6 March 2019: In Avula Murali Mohan vs The State of Telangana, Justice Sanjay Kumar of the Telangana High Court examines the 2013 notification. The court finds a critical procedural flaw: the District Collector issued the prohibition without calling for public objections — a step the law requires. The court orders the Sub-Registrar to register the petitioner’s document “without reference to the Notification dated 26.09.2013.”
But the court adds a caveat that would prove prophetic: “Mere registration of the document would not confer title upon the property if it is otherwise wanting.”
Registration allowed. Title not guaranteed.
27 August 2019: Gaddam Venkateswarlu executes a sale deed for a flat in “Udayasri’s Sai Jyothi Residency” on Plot Nos. 8-13 of the same Survey No. 55. Registration is refused on 30 August 2019 citing the 2013 notification. The HC again orders registration, with the same caveat.
29 September 2021: The government tries again. A fresh notification (File No. E5/2825/2021) declares the land in Survey No. 55 as “Government Land” under Section 22-A(1) of the Registration Act. This time, they reference the earlier 2013 action and attempt to cure the procedural deficiency.
6 October 2023: In Pillareddy Ramesh Kumar Reddy vs The State of Telangana, yet another Swapna Vihar flat owner petitions for registration of a Release Deed. The court again orders registration without reference to the 2013 notification.
16 July 2024: Kareem Raja Rozwani presents a sale deed for a ground-floor unit in Swapna Vihar — purchased in 2024. Registration is refused, this time citing the 2021 notification. The HC sets aside the refusal, finding that the 2021 letters were mere correspondence from the District Collector — not formal notifications issued under law — and therefore could not be used to deny registration.

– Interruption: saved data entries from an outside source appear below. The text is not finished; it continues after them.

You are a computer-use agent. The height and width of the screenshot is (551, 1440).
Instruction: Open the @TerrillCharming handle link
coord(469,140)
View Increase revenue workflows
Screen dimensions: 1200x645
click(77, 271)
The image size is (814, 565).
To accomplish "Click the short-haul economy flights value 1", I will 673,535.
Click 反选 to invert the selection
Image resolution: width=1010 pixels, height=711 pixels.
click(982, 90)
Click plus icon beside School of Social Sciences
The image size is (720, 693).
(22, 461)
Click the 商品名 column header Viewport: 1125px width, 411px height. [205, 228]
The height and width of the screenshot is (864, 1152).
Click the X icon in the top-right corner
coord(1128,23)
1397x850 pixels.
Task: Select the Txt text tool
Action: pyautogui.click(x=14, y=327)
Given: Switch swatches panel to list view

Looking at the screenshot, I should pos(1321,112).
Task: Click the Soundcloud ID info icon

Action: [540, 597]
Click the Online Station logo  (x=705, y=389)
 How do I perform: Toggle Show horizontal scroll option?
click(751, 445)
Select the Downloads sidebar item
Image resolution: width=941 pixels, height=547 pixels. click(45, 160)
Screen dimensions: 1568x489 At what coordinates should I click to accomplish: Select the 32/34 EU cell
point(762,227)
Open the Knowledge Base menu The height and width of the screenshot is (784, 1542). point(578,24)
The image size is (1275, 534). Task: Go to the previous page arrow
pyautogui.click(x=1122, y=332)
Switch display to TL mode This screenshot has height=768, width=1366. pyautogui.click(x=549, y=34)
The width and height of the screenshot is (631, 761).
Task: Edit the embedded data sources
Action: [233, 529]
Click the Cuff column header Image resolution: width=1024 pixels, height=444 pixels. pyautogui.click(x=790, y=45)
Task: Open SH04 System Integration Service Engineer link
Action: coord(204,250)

7 April 2026: HYDRAA reclaims the open land. The eight acres are fenced and marked as government property.
How Did They Get Away With It?
This is the question that matters. The land was always assigned. The revenue records always showed the government as owner. Yet apartments were built, flats were sold for crores, banks set up branches, and the whole operation ran for over a decade. How?
1. The builder either skipped due diligence or ignored it
Swapna Nirman was incorporated in 2007. By then, the CARD system had been running for nearly a decade. Encumbrance certificates were digitised back to 1983. Revenue records showed the land as government property. An EC search would have revealed either no valid private transactions or a chain rooted in a 1961 ex-serviceman assignment — land that the 1977 Act made permanently non-transferable. A revenue records check would have shown the government as owner.
The company had paid-up capital of ₹1 lakh — barely enough to buy a square yard in Khanamet, let alone build a 25-unit apartment complex. No bank ever registered a charge against the company, meaning no institutional lender was willing to finance the project after doing their own title search. The building was either self-financed or financed through channels that did not require title verification.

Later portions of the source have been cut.